Yo esperaba que el gobierno de la presidenta Cristina Kirchner aprovechara ese quiebre entre los represores y encontrara la forma de acceder a esa información para satisfacer las necesidades de tantos parientes y amigos de los desaparecidos, que seguían —siguen— buscando los restos de sus seres queridos.
Pero, el kirchnerismo había construido una visión tan binaria, tan maniquea, de la violencia política en los 70 que no soportaba un mínimo corrimiento a su "teoría de ángeles y demonios".
Por ejemplo, Videla afirmó que los jefes militares llegaron al golpe de 1976 convencidos de que "siete mil u ocho mil personas debían morir". Una matanza de criminales, una violación masiva a los derechos humanos. Sin embargo, Cristina Kirchner, sus partidarios y las organizaciones de derechos humanos no podían admitir un número inferior a la cifra de los 30 mil detenidos desaparecidos.

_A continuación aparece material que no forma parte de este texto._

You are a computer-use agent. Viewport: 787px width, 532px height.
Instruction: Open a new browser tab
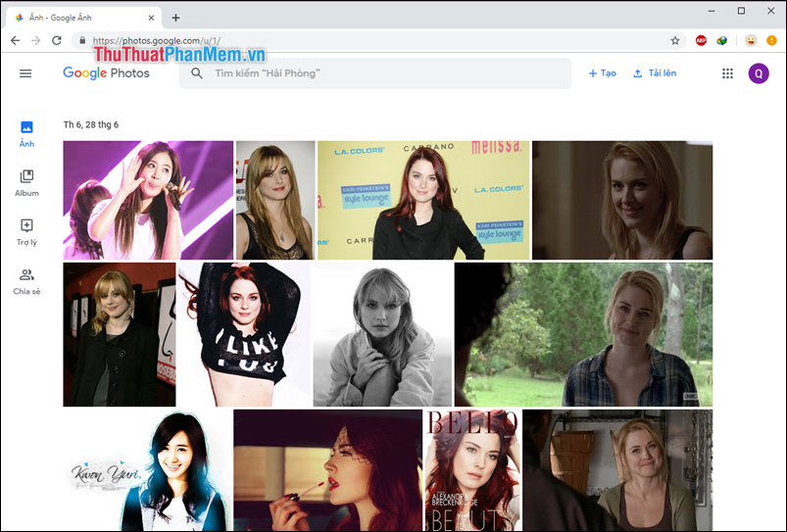click(176, 18)
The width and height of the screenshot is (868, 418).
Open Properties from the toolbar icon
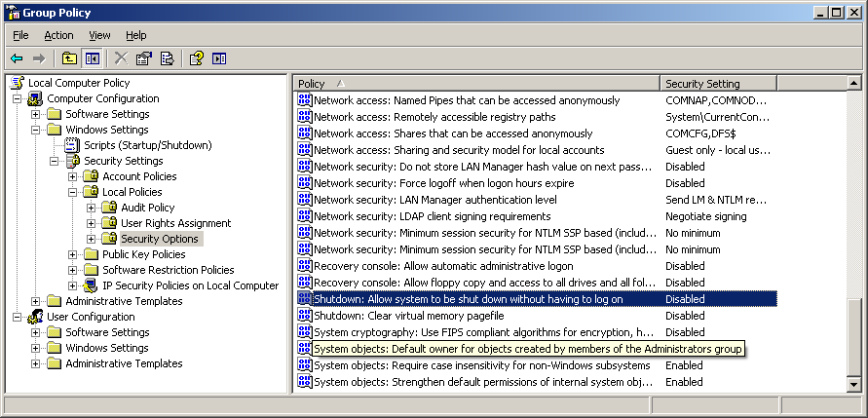click(144, 58)
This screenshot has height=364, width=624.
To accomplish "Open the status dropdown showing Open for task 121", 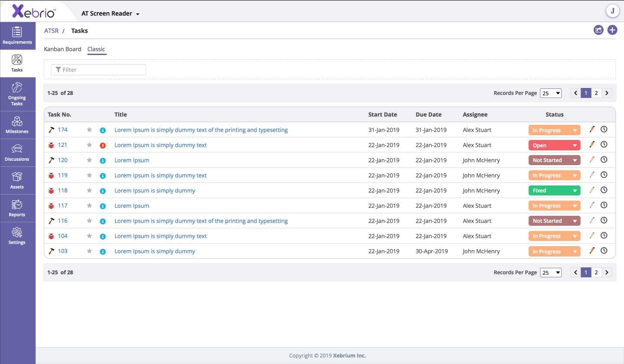I will 554,145.
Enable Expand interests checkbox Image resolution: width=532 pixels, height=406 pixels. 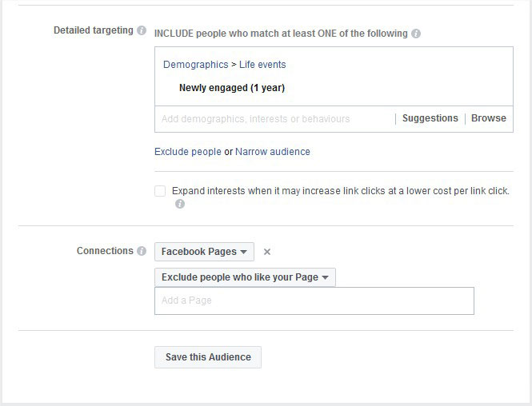coord(160,191)
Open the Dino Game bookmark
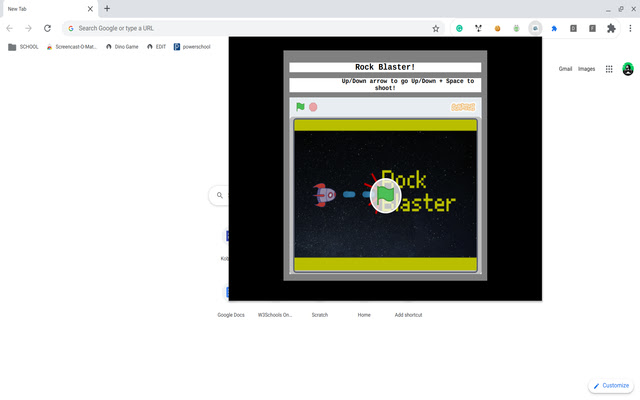Screen dimensions: 640x400 [x=122, y=47]
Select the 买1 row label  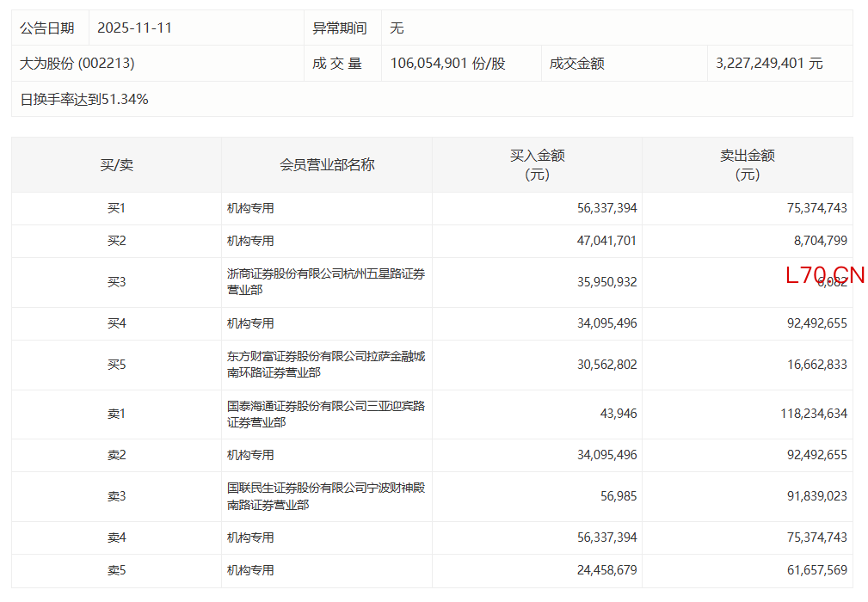point(116,208)
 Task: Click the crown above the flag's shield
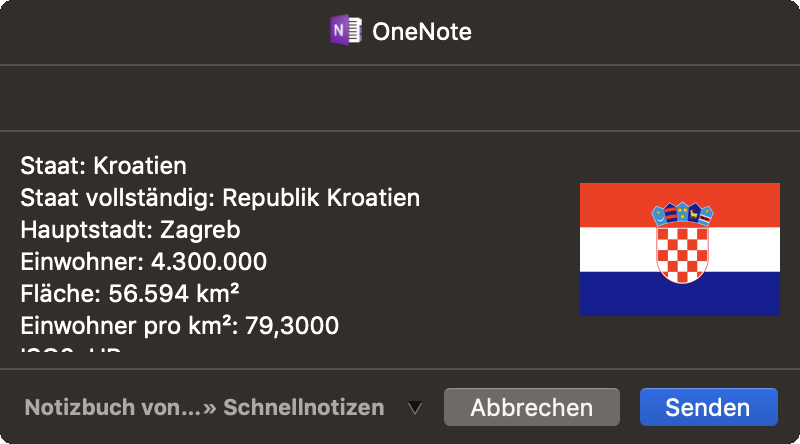[682, 214]
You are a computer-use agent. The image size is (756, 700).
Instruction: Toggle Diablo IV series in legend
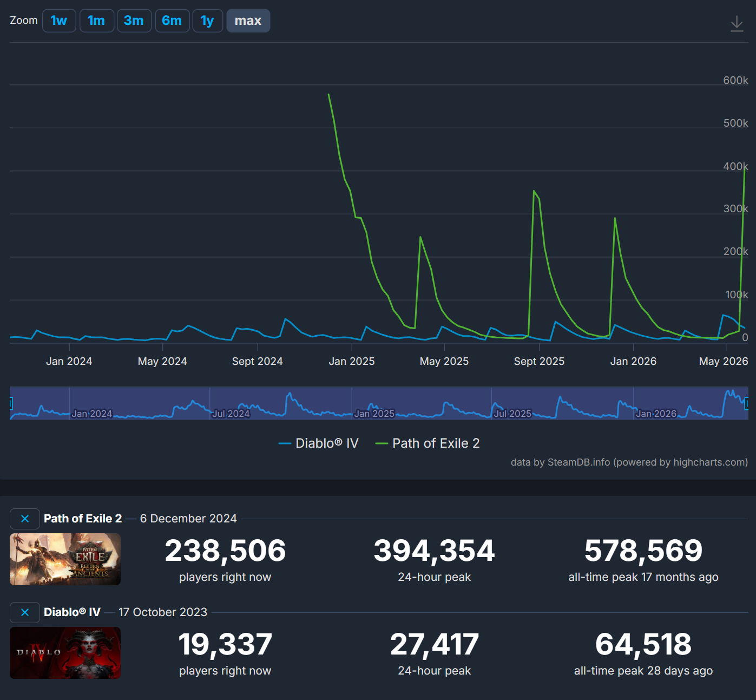point(318,443)
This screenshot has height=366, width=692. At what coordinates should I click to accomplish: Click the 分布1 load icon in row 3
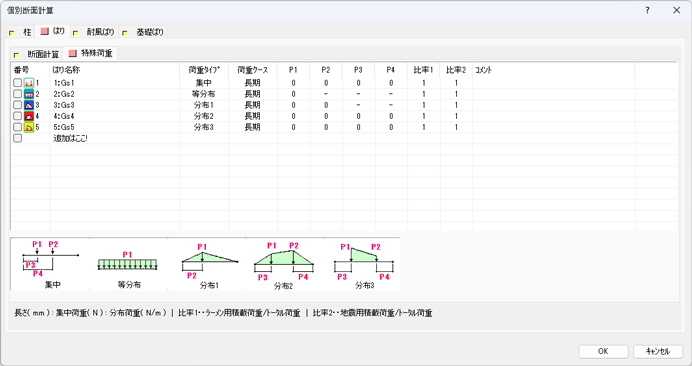(x=29, y=105)
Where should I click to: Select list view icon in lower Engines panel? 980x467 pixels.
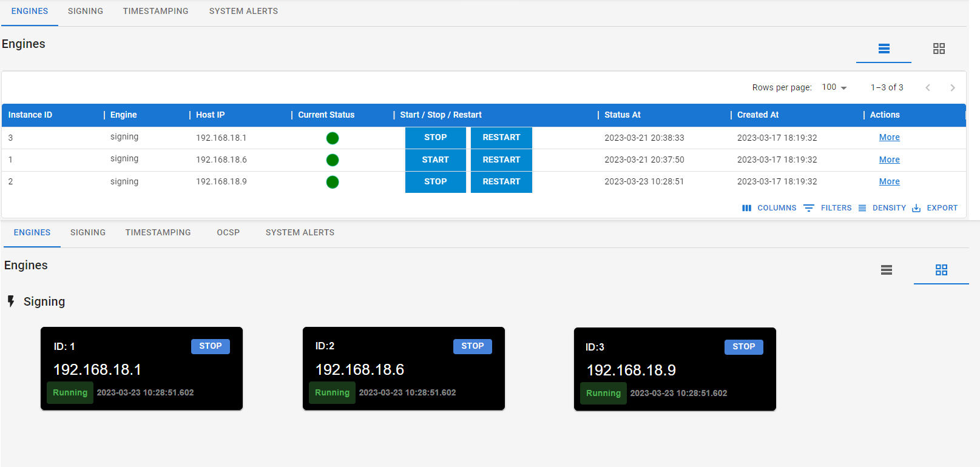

Todos ellos sabían —saben— que ese número es falso —de hecho, no pueden indicar una fuente concreta, precisa, que lo avale— pero lo han transformado en una bandera política que ya no se atreven a arriar.
Además, la admisión de Videla de que la dictadura apeló a las desapariciones para evitar que la gente supiera qué estaba sucediendo y "no provocar protestas", liberaba a los ciudadanos de la culpa que muchos podían todavía sentir por no haber reaccionado a tiempo frente a tanto salvajismo.
El kirchnerismo, con el desparpajo que lo caracteriza, solía utilizar esa "mala conciencia" con fines extorsivos o de castigo, como cuando fue derrotado en las elecciones legislativas de 2009 y sus voceros salieron a acusar a las clases medias de haber respaldado la represión ilegal.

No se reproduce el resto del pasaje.